_PROBLEM STATEMENT:_ Which lines below contain "computer"? Pull them out.

_Saved data entries:_

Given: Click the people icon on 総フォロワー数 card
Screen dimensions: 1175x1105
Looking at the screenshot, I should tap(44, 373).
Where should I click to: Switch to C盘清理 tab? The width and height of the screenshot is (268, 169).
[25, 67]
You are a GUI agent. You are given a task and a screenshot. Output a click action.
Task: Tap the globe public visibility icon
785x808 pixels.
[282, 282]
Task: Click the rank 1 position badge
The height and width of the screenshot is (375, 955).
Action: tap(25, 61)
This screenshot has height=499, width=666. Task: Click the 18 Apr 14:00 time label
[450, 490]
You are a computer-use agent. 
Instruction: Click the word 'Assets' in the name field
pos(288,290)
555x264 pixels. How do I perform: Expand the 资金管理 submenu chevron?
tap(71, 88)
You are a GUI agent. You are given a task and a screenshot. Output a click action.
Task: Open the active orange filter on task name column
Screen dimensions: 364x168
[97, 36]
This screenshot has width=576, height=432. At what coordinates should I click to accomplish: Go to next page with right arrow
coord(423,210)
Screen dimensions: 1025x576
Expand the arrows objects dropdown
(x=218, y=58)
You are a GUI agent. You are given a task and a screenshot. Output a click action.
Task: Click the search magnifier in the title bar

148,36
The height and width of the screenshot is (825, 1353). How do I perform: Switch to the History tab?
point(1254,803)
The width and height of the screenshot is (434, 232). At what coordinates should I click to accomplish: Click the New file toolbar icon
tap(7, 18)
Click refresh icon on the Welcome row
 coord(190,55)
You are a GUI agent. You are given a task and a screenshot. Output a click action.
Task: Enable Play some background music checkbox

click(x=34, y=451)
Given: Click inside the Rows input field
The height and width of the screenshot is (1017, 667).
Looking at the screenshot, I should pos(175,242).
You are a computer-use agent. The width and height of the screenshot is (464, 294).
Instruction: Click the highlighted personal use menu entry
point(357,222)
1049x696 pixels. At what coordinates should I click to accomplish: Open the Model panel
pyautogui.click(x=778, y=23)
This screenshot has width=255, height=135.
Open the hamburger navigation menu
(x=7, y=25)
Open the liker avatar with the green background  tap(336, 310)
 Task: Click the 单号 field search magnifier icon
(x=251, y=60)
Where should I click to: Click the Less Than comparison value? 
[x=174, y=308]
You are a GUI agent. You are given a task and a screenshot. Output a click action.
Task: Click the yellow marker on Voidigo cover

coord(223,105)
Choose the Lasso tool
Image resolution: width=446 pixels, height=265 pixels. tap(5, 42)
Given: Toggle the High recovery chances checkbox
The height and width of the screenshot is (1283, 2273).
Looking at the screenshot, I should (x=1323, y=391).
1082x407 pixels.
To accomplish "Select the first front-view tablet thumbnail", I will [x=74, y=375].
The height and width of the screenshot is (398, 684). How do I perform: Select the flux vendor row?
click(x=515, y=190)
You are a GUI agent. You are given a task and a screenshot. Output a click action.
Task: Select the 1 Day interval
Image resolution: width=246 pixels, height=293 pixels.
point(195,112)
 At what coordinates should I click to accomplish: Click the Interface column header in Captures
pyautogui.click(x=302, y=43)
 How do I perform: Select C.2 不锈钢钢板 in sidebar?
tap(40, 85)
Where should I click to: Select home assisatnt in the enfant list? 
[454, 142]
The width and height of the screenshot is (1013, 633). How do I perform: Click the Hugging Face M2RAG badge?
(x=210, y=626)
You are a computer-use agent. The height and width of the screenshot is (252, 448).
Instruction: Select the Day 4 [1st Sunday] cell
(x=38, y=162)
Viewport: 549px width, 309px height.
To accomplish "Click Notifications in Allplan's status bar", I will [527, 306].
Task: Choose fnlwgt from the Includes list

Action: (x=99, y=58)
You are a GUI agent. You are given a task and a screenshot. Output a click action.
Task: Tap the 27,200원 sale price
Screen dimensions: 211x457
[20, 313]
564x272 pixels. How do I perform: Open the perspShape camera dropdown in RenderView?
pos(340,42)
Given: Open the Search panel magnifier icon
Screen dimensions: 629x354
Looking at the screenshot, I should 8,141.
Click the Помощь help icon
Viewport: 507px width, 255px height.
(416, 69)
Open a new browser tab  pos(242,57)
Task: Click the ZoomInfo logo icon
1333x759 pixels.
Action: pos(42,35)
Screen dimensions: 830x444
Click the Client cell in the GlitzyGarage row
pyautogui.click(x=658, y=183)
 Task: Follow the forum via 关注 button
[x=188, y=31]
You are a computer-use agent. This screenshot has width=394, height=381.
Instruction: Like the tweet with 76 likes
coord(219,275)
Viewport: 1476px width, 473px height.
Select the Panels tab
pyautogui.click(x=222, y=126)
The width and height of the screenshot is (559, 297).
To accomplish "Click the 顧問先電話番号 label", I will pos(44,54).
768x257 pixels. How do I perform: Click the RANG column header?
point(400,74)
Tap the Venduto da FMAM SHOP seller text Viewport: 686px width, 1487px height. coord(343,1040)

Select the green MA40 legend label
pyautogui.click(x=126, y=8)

_RESULT OF THE EXERCISE:_
You are a computer-use agent. 
You are a computer-use agent. The width and height of the screenshot is (464, 294).
You are a computer-use agent. The height and width of the screenshot is (252, 448).
You are a computer-use agent. This screenshot has width=394, height=381.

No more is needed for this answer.